I don't remember where I read it. It was either a meme shared on Instagram, or a tweet. It was about the false assumption that success equals "forever." I needed that. I should have saved it but I was deep in my scroll. There's no slowing down.
I've been having imaginary arguments for years. The latest versions are my ideas of mentors and those I look up to taking painful, spiteful jabs at me for my stop-starts in the arts. I'm combining my fears with memories of people I respect to attack myself in new and effective ways. What a shame, they tell me. I'm finally giving up. I never applied myself enough. I'm being chastised for my wasted opportunities, my wasted potential.

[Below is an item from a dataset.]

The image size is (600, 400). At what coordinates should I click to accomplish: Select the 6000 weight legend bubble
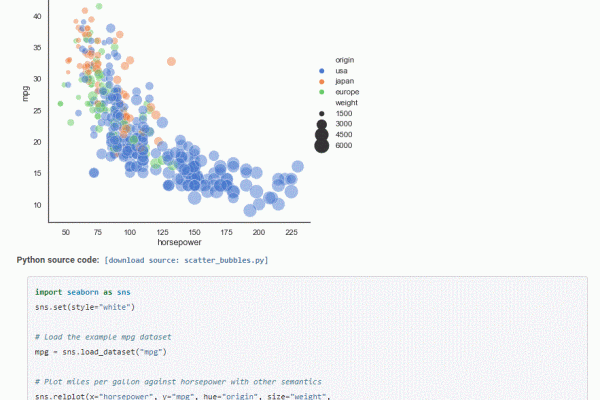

I sat down and wrote about it. I thought about how success does not mean doing one thing forever. I did some things, I made some other things, and I went a few places. I did pretty well. I developed some ideas about how much better I could be doing, based on what I saw around me. I stuck to some rigid ideas of progress and success that may have been detrimental to my growth in both. These are hard habits to put down. It's difficult to imagine success in a new and different way when the next leg of the journey is unclear and so new. It's easy for a very superficial, fear based part of my mind to take over and bully my vulnerable side with threats. My fear assumes convincing masks of disappointed people and will tell me I'm giving up.
I'm not giving up. I'm elevating what I love to something more than a career goal. I'm freeing it up to be my calling. If then it's necessary to invest in other areas to support my calling, so be it. I'm allowing personal change and growth to meet a new set of demands.
It would be nice to arrive here sooner, the place where I'm more clearheaded about uncomfortable decisions. I'd love to not imagine loved ones chastising me into doubt before reminding myself all the right reasons to move forward. I'm hopeful that I'll get to a better place with this.